# START OF Selected text
Abby Knoblauch notes that disruptive pedagogies could spark resistance in students who might well feel protective over family and community loyalties. “‘Disrupting disruption: Invitational pedagogy as a response to student resistance’” looks carefully at students leaving behind comforting certainties and asks whether they might see disruptive approaches as a form of indoctrination to liberal politics. Knoblauch builds a case for invitational rhetoric to encourage stronger questioning students’ deeply held beliefs, especially when those students find themselves distanced from supportive contexts.
Jennifer Elsden-Clifton’s “‘Negotiating disruption in visual arts education’” also focuses on art, particularly the visual arts, an area which can offer fertile spaces for moving away from ‘safe’ thinking in schools. She asks how students use bodies and sexualities as a medium for disruption, and what kinds of emotions are evoked around this process. Her chapter picks up Zembylas and Boler’s argument that paraphrase ‘effective analysis of ideology requires not only rational inquiry and dialogue, but also excavation of emotional investments (2002, p. 2)
“‘Setting the stage for professionalism: Disrupting the student identity’” by
Lynn Hanson and Meredith Love brings drama techniques into the professional writing classroom. Compressing the space between the workplace and classroom, students are required to resist familiar patterns of learner interaction and assume professional identities.
Mia O’Brien and Shelley Dole further explore questions of identity in the process of becoming a teacher in “‘Pre-service learning and the (gentle) disruption of emerging teacher identity’.” In the conceivably daunting areas of mathematics and the arts, they look at how student discomfort might be managed by experiential learning and specifically designed assessment. Their focus is on teacher education pedagogies in conjunction with pre-service learning, and the relationship of these processes to teacher identity formation.
In “‘The emotional labor of imagining otherwise: Undoing the mastery model of mathematics teacher identity,”’
Elizabeth de Freitas also examines how mathematics positions pre-service teachers. Arguing that the language of mathematics is neither context-free nor ahistorical, she analyses ways that language connects to power in the classroom. Teachers of mathematics need to experience more ambiguity and understand the microdynamics of the classroom, she argues, in order to more deeply control learning and teaching processes.
# END OF Selected text
# START OF Data
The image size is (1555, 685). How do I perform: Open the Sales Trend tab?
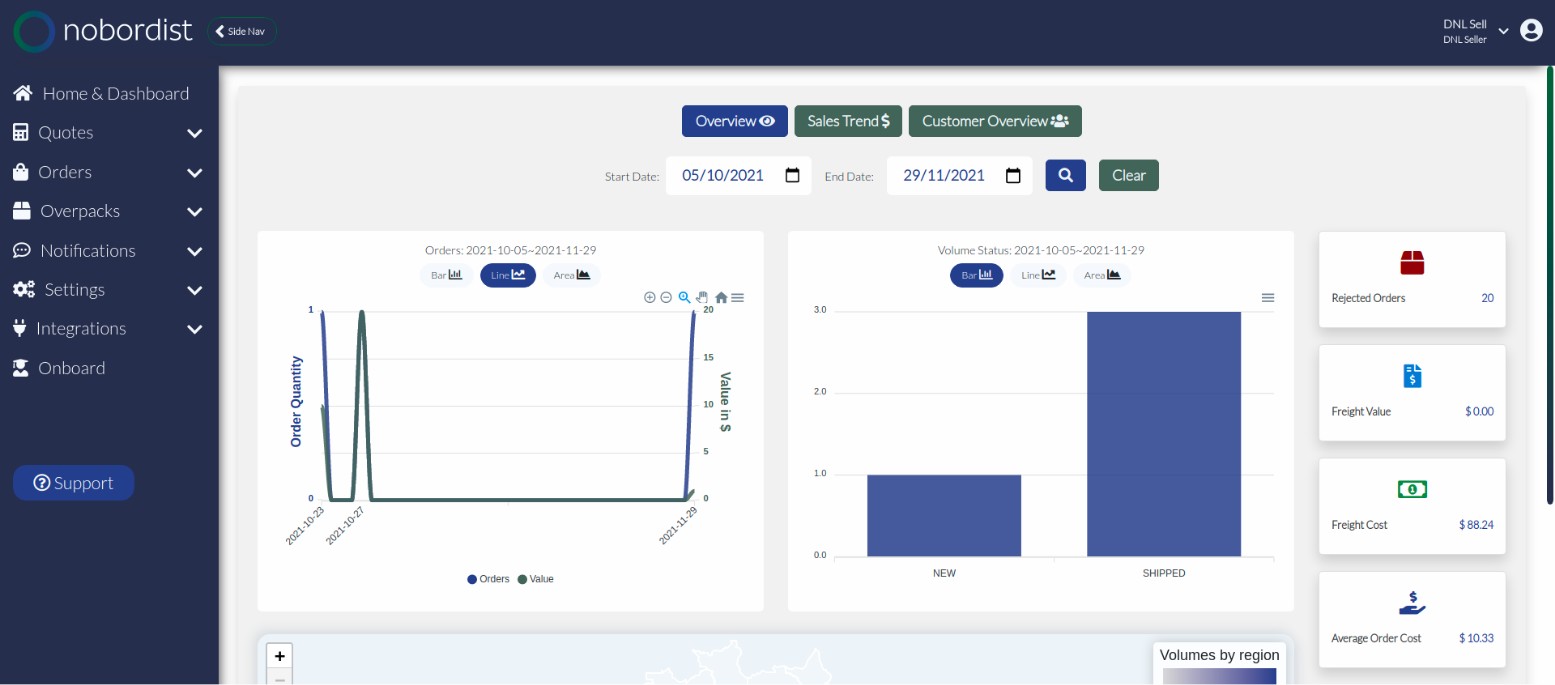(848, 121)
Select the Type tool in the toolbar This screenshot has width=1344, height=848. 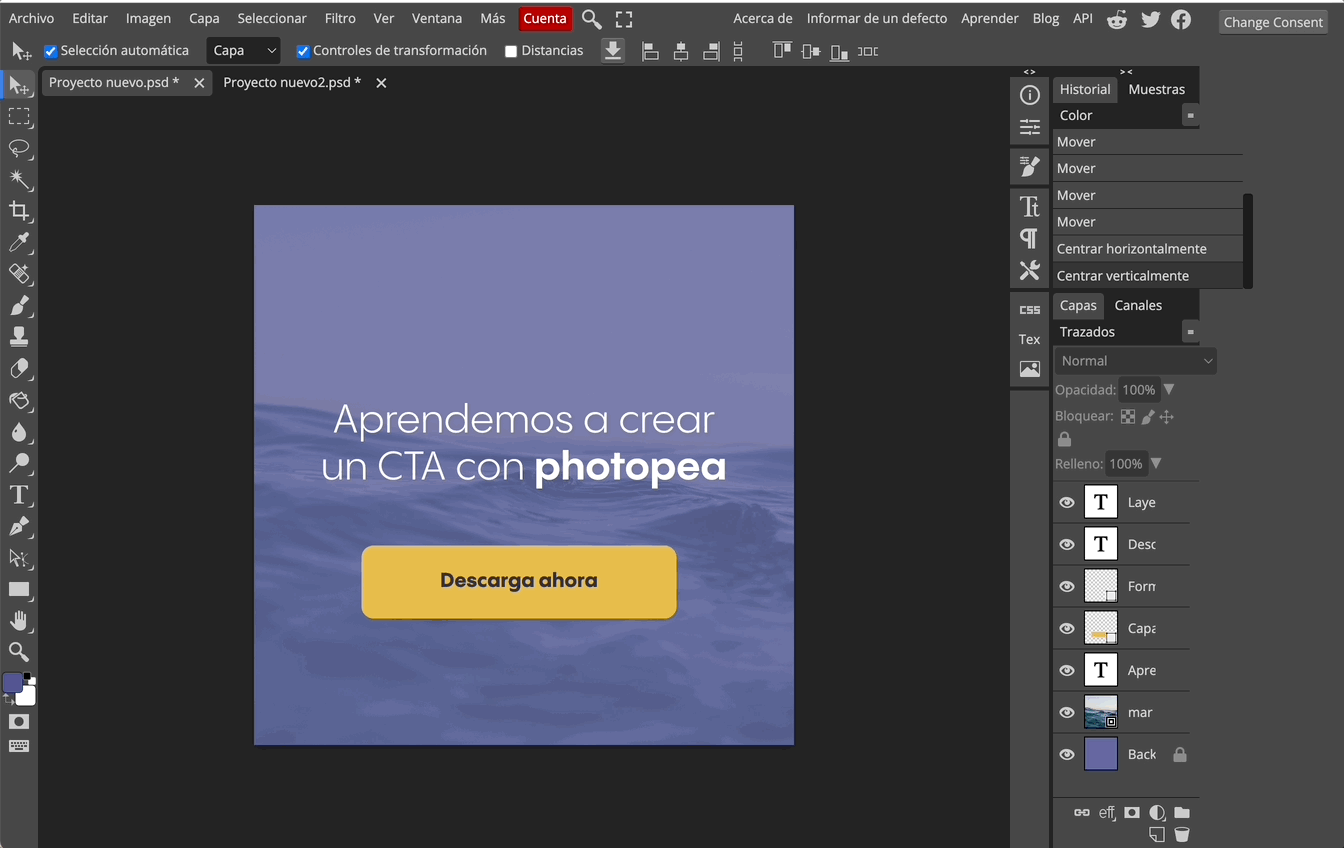coord(19,495)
# END OF Data
## Problem set
[1] Echo the chapter summaries word for word, starting with "Mia O’Brien and" and going on through "teacher identity formation.".
[2] Answer these from the chapter summaries:
(a) Who brings drama techniques into the professional writing classroom?
(b) In which two areas do Mia O'Brien and Shelley Dole look at how student discomfort might be managed?
(c) According to Elizabeth de Freitas, what two things is the language of mathematics not?

## Solved problems
[1]
Mia O’Brien and Shelley Dole further explore questions of identity in the process of becoming a teacher in “‘Pre-service learning and the (gentle) disruption of emerging teacher identity’.” In the conceivably daunting areas of mathematics and the arts, they look at how student discomfort might be managed by experiential learning and specifically designed assessment. Their focus is on teacher education pedagogies in conjunction with pre-service learning, and the relationship of these processes to teacher identity formation.

[2]
(a) Lynn Hanson and Meredith Love
(b) Mathematics and the arts
(c) Context-free and ahistorical